Benefits and Clinical Outcomes

  • Symptom Relief: TIPS reduction can alleviate symptoms such as hepatic encephalopathy, refractory ascites, or hepatorenal syndrome associated with high flow TIPS or shunt dysfunction.
  • Improved Liver Function: Reducing TIPS flow rates or diameter can improve liver function parameters and decrease the risk of hepatic decompensation.
  • Complication Prevention: TIPS reduction may prevent complications such as hepatic encephalopathy, shunt thrombosis, or refractory ascites related to excessive shunt flow.

 

Risks and Considerations

  • Bleeding: Risk of bleeding at the access site or within the venous system during the procedure.
  • Shunt Dysfunction: Potential for recurrent shunt stenosis, occlusion, or dysfunction post-reduction, requiring further interventions.
  • Hepatic Encephalopathy: Changes in TIPS flow rates or shunt patency may influence the risk of hepatic encephalopathy, necessitating close monitoring and management.

 

Follow-up and Long-term Management

  1. Clinical Assessment:
    • Regular clinical assessments and monitoring of symptoms, liver function, and complications post-TIPS reduction.
  2. Imaging Studies:
    • Follow-up imaging studies (such as Doppler ultrasound, CT scan, or MRI) to assess TIPS patency, flow rates, and any signs of recurrent stenosis or complications.
  3. Medication:
    • Adjustment of medications (such as diuretics, beta-blockers, or ammonia-lowering agents) based on clinical response and liver function parameters.
  4. Lifestyle Modifications:
    • Recommendations for dietary changes, fluid restriction, and management of hepatic encephalopathy or ascites as needed.

 

Conclusion

TIPS reduction or downsizing is a valuable procedure in managing complications or symptoms related to high flow TIPS or shunt dysfunction in patients with portal hypertension.

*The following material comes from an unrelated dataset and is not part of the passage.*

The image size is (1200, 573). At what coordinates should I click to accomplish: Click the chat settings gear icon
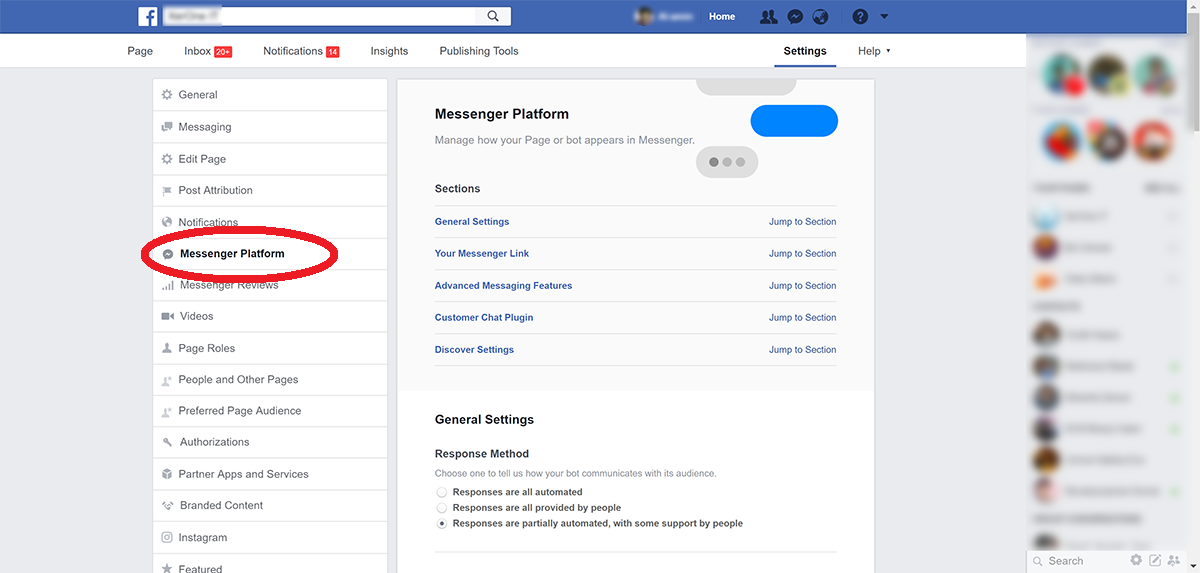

Close collaboration between interventional radiologists and hepatologists is essential for planning and performing TIPS reduction procedures and optimising patient outcomes. Long-term monitoring, follow-up care, and adherence to treatment strategies are crucial for maintaining TIPS patency, managing complications, and improving overall liver health in patients with chronic liver disease.